**EXERCISE**
What is needed is an exact reproduction of the lines from the one that contains "The width and" through the end of the data, both included and nothing else, with pictures omitted.

(Pixel coordinate grounding data)

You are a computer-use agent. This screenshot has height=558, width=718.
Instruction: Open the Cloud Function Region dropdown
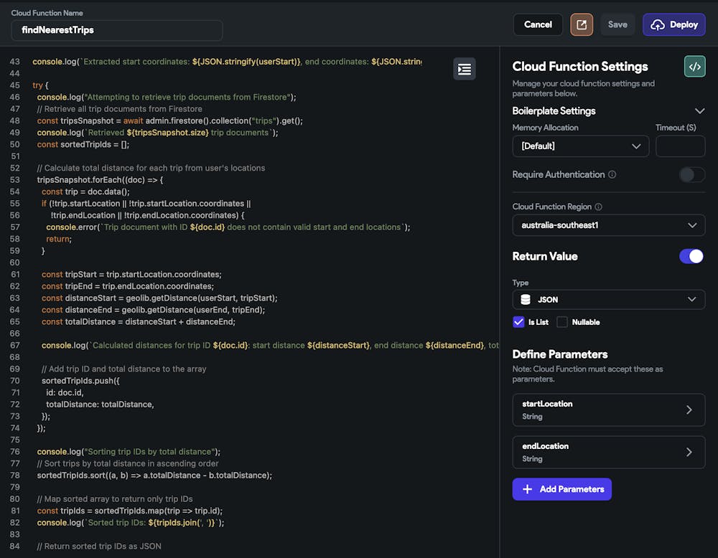tap(608, 225)
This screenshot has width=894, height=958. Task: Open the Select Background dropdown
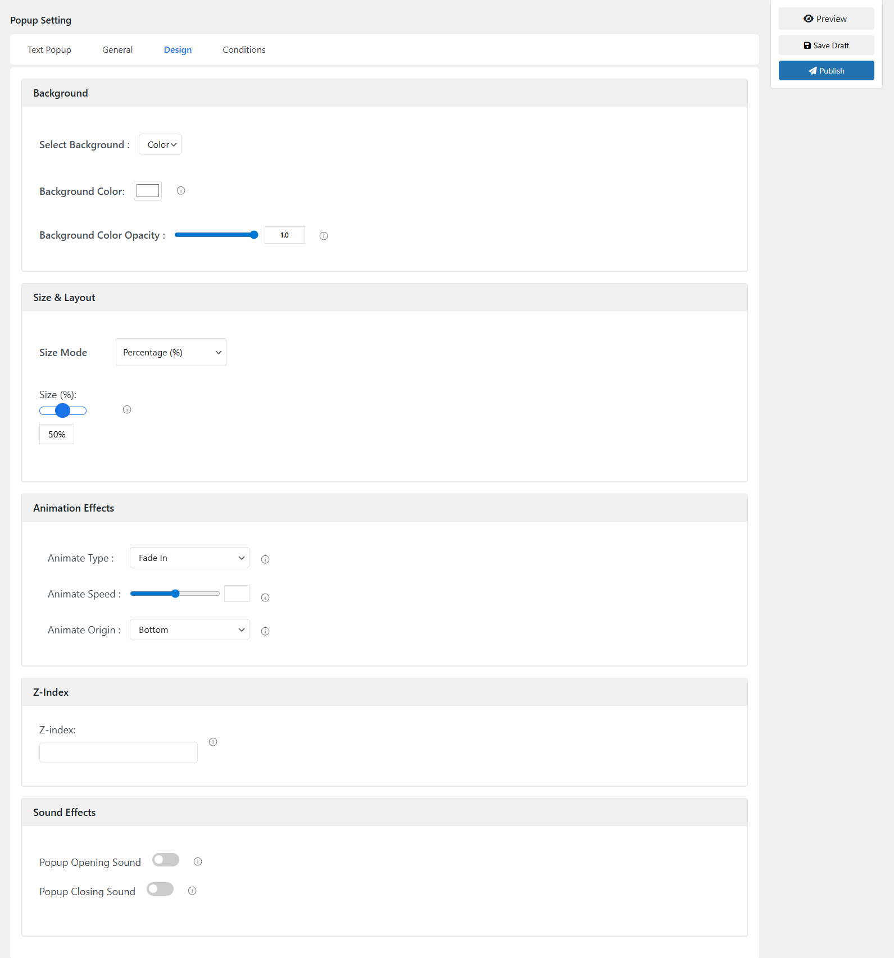pyautogui.click(x=160, y=144)
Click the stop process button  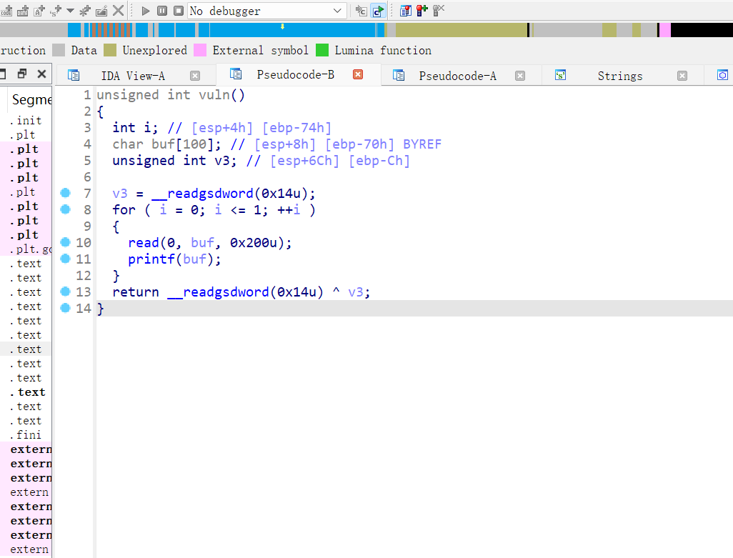coord(178,11)
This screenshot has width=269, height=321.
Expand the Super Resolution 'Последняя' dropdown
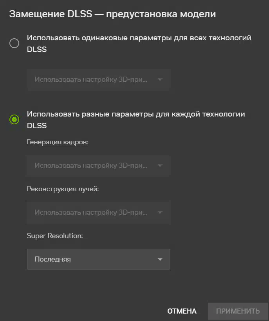pos(99,259)

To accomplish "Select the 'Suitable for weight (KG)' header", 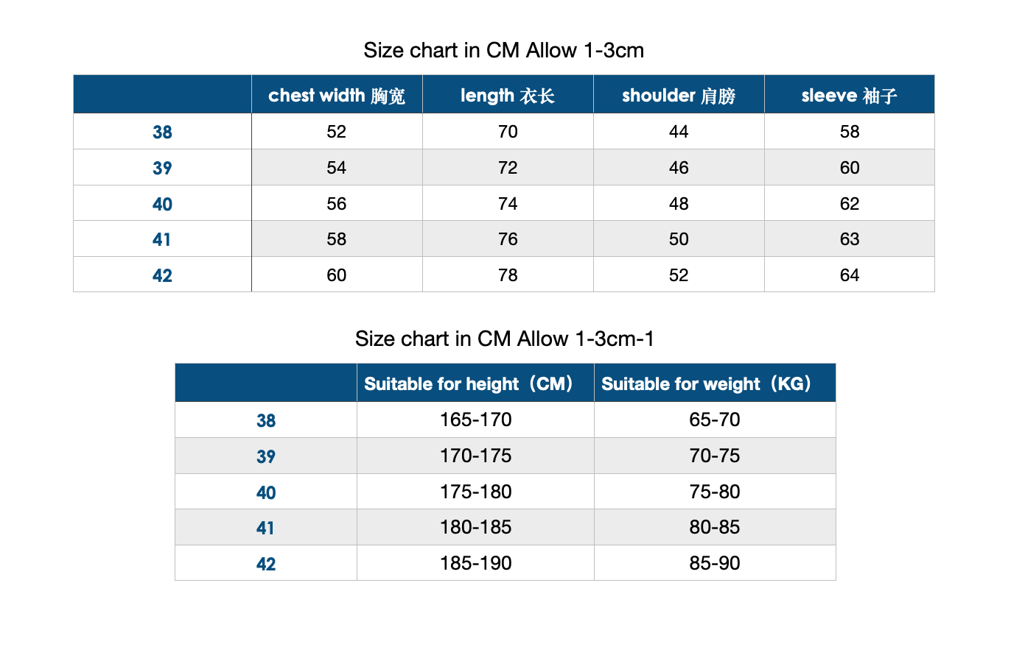I will coord(715,383).
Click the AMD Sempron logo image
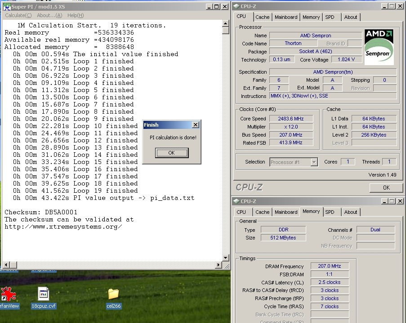The height and width of the screenshot is (323, 406). point(379,47)
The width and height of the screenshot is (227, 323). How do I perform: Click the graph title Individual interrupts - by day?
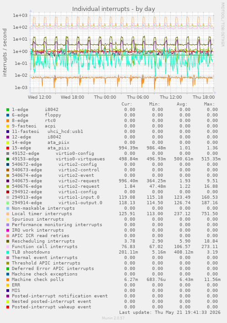pyautogui.click(x=113, y=9)
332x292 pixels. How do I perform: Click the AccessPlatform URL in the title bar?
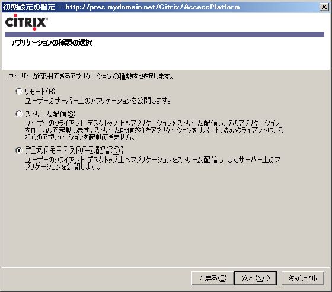153,7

**COMPLETED EXERCISE**
The width and height of the screenshot is (227, 323). How do I perform: Click the graph title Individual interrupts - by day?
pyautogui.click(x=113, y=9)
332x292 pixels. How do I perform: Click the AccessPlatform URL in the title bar?
153,7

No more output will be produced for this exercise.